Vehicle license fee goes up $10 in BI for transportation

City also looking at fines for parking violations

The Bainbridge Island City Council decided Oct. 25 to increase the local vehicle license fee $10 a year to $40 to pay for sustainable transportation.

Councilmember Leslie Schneider wanted to make sure that increase paid for a manager to advocate for transportation projects, but that was shot down 5-2.

Councilmember Kirsten Hytopoulos said that would be “dictating a staff position” to city manager Blair King, which she called “overstepping.”

Councilmember Brenda Fantroy-Johnson said King knows the council wants someone in that position, so we “don’t need to spell it out.”

Deputy mayor Clarence Moriwaki said he’d like to see some flexibility so they could use that $200,000 in new money each for other things in the future.

Schneider voted against that amendment, along with Councilmember Michael Pollock. She said without a manager advocating for projects it’s “too easy for this to slip away.”

King said he knows the council wants the position, and if this became a funding source it would be easier for him to support such a job.

Pollock was the only one to vote against raising the fee $10 a year. He doesn’t support “raising taxes on people,” especially since the city has a surplus in cash reserves that needs to be spent down.

“Ten dollars a year is not a huge financial burden,” Moriwaki replied.

The Transportation Budget Fund started in 2013 to pay for transportation projects. The city collected $20 per vehicle from then until 2019, when it was raised to $30. It brings in about $600,000 a year.

In 2023, the city wants to spend $860,000 of those funds on Madison Avenue, $500,000 on street pavement and $18,000 on the Sound to Olympic Trail for a total of $1.38 million. It plans to spend $603,000 in 2024 with $8,000 for STO, $500,000 for street paving and $95,000 for Grove Avenue traffic calming.

Police report

Chief Joe Clark said he is working with King on a policy to start giving out parking tickets. For some time the department has issued warnings.

One major driving force for that is people parking in Electric Vehicle charging stations. The council has made that a priority and illegal parking makes it so the facility can’t be used by someone who needs it.

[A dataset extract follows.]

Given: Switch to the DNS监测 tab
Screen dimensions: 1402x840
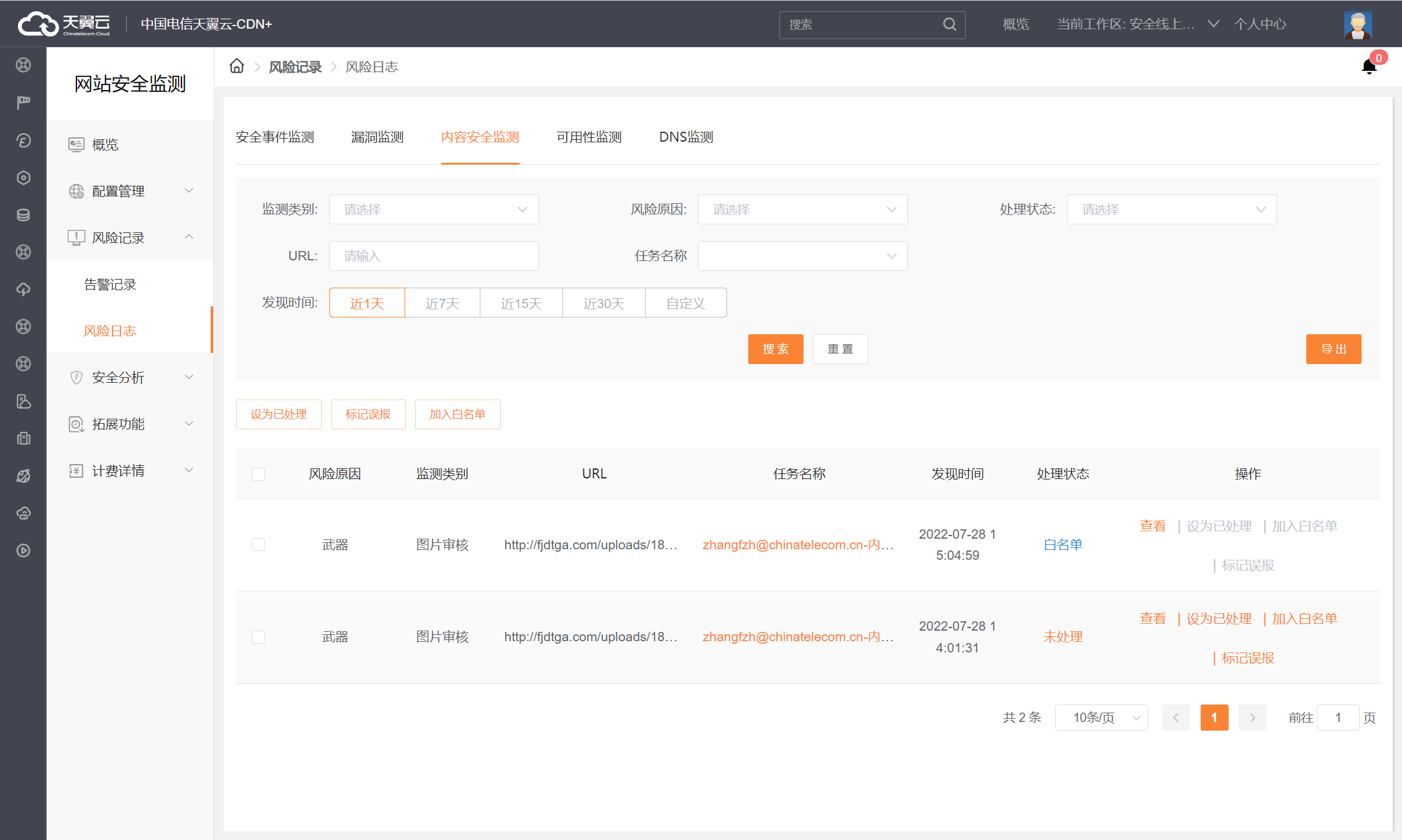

“People are wise to the warnings” only, King said, adding that if staff comes back with a proposed law that the city give the community plenty of time to learn that the two-hour limit is now being enforced.

Clark talked about an increase in crime against property, mostly vehicle break-ins. He said thieves will go down a street checking car handles one after another. If it’s unlocked they will quickly look to see what’s there. If it’s locked they might smash a window if they see something of value. “There are a lot of remote, dark streets that are easy to move around and not be spotted,” Clark said.

He said such crimes are difficult to solve, even with video, because it can be hard to identify the person, but, “We have made some arrests.”

Mail theft and vandalism are up, as are stolen vehicles at 24, an increase of 16 more than last year. Reported crime is almost double last year and assaults of people also are up.

Calls, traffic, collisions, DUI and arrests are about what they were last year, but way down from 2018.

The department has hired a number of new officers. One is a community resource officer who will do community outreach and work in schools with Whitney the search and rescue dog, among other duties.

In other news

In King’s report, he said two designated parking spaces have been set aside for a Community Exchange Zone at the police station so people can make transactions safely. No police are there, but there is signage and cameras.

People like to use these sites when selling something on Craigslist, for example, so that the parties involved feel safer as the other doesn’t know where they live. It’s also a good spot for custody exchanges. A site also will be set up at the new police station when it’s finished.

The council also:

•Considered property tax levy collection. The rate is a little over 64.6 cents per $1,000 valuation, raising more than $8.32 million on the total assessed value on BI of over $12.835 billion.

•Approved to develop a Public Art Plan with a budget of up to $50,000.

•Authorized installation of more solar panels at Waterfront Park Community Center, and allocated $104,000 of federal pandemic funds to install them along with battery energy storage at the Emergency Hub at Hyla Middle School.

•Accepted a $115,943 grant from the state Department of Ecology for wastewater treatment.

•Received a presentation for the American Public Works Association Accreditation Award for BI’s Public Works Department.

Public comments

Barb Zimmer and Elise Nelson encouraged more funding for the sustainable transportation plan. “We need to find ways to do more projects sooner than later,” Nelson said. Zimmer more specifically asked for a transportation manager. “We’ve needed that for quite a while,” she said, adding that the city is missing out on grants that would more than pay for the position.

Meanwhile, John Lay advised the city that with a new playground likely coming to Fort Ward it would need to install crosswalks and speed tables for the safety of more children in the area.

Also, Brenda Padgham, conservation manager, and Cullen Brady, executive, both of the BI Land Trust, asked that the city make sure to fund the federal mandate of fixing culverts for salmon recovery.

And Mike Lempriere, owner of Perennial Vintners, again asked for a liaison from the city to work with him regarding problems caused by the new Farm Trail.